[Dataset entries]

▼

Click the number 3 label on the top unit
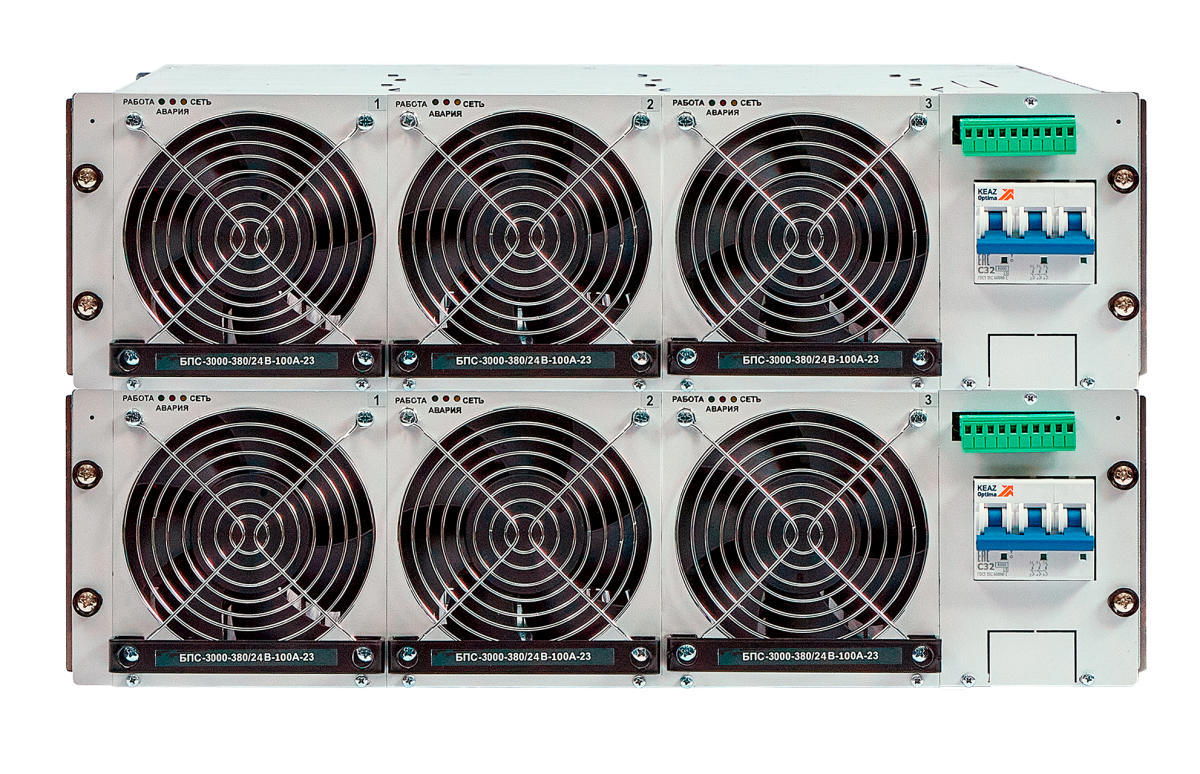 click(928, 104)
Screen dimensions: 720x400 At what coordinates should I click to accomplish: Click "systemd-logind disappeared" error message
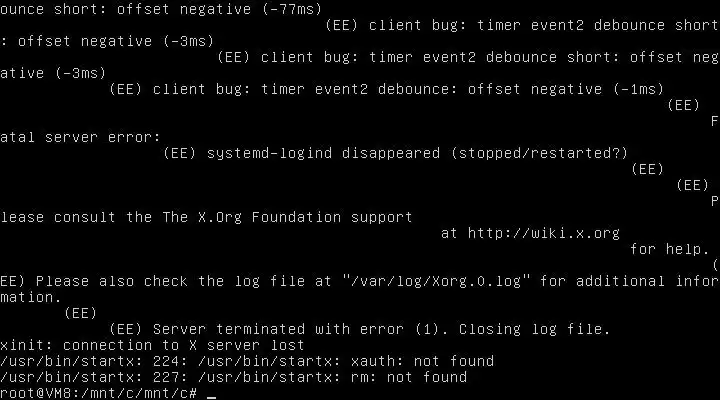click(323, 153)
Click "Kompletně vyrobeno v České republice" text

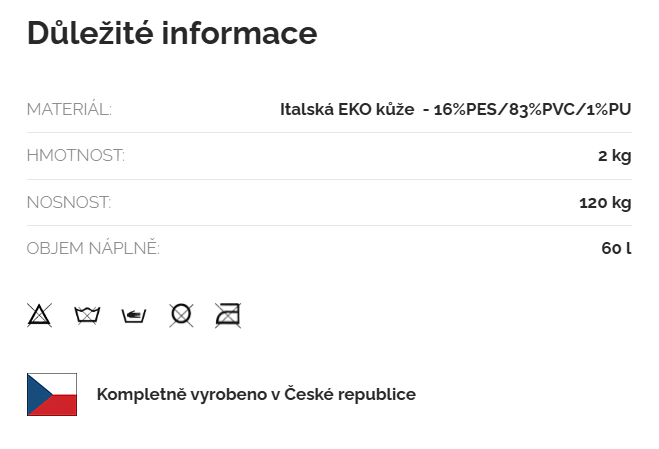click(256, 394)
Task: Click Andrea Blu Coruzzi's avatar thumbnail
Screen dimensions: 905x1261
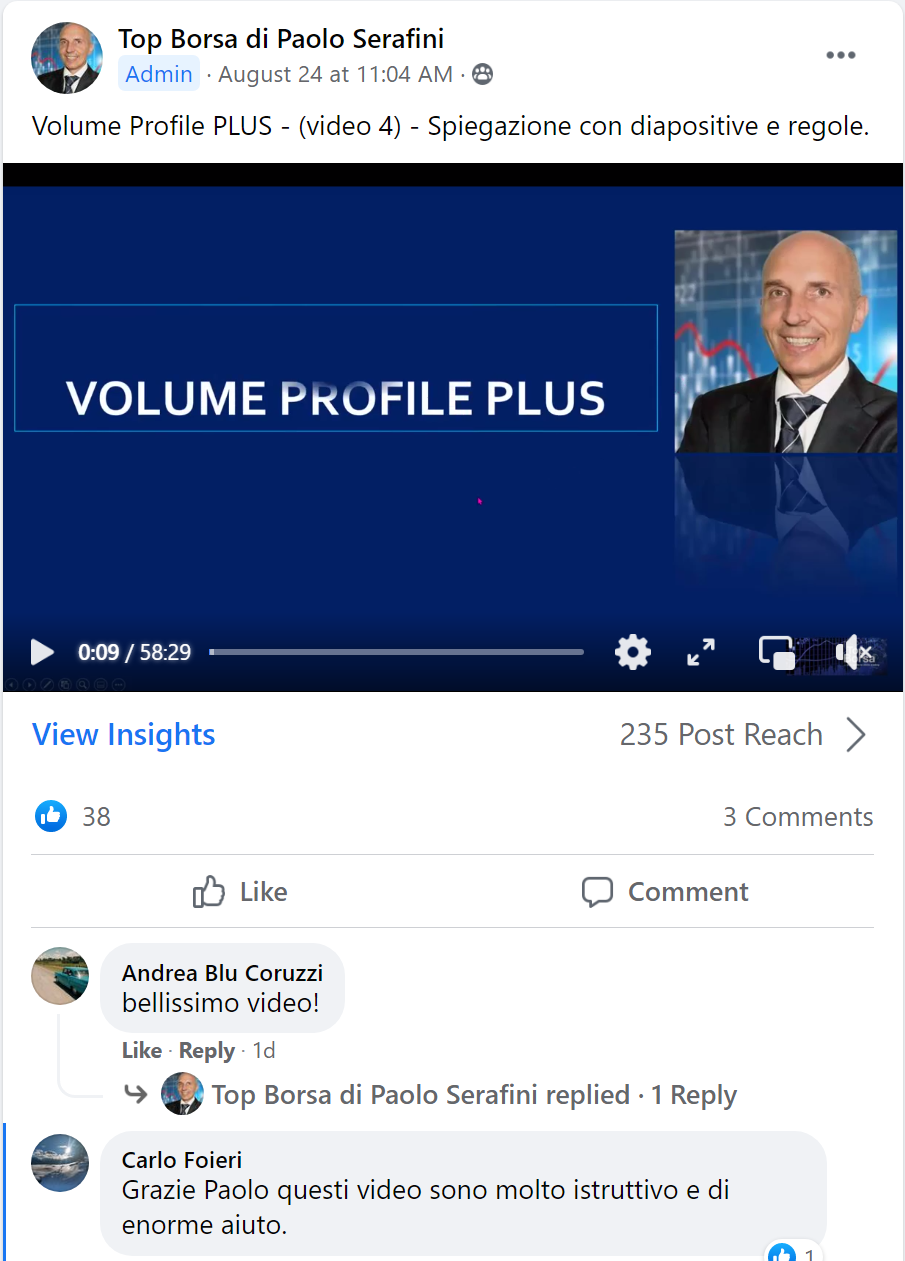Action: pyautogui.click(x=60, y=975)
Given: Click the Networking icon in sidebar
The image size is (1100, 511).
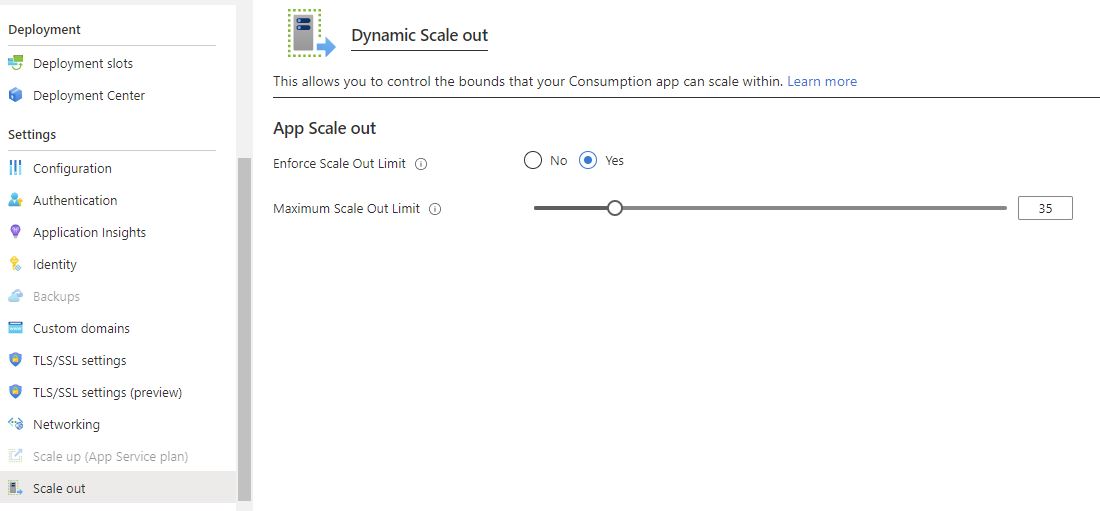Looking at the screenshot, I should pos(15,424).
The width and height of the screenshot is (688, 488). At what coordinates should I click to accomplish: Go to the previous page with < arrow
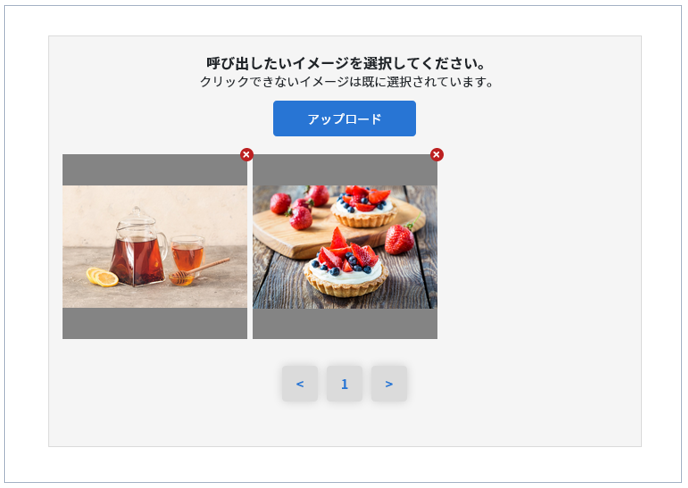pos(300,384)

▲

» PROBLEM: Keep the pictures out of the copy and return the rest of the data above exactly.

» EXERCISE RESULT:
Click the number 3 label on the top unit
 click(928, 104)
Screen dimensions: 720x400 At what coordinates should I click to accomplish: Click "systemd-logind disappeared" error message
click(323, 153)
Click "Kompletně vyrobeno v České republice" text

click(256, 394)
Task: Click Andrea Blu Coruzzi's avatar thumbnail
Screen dimensions: 905x1261
Action: pyautogui.click(x=60, y=975)
Given: Click the Networking icon in sidebar
The image size is (1100, 511).
Looking at the screenshot, I should pos(15,424).
The width and height of the screenshot is (688, 488). At what coordinates should I click to accomplish: Go to the previous page with < arrow
pos(300,384)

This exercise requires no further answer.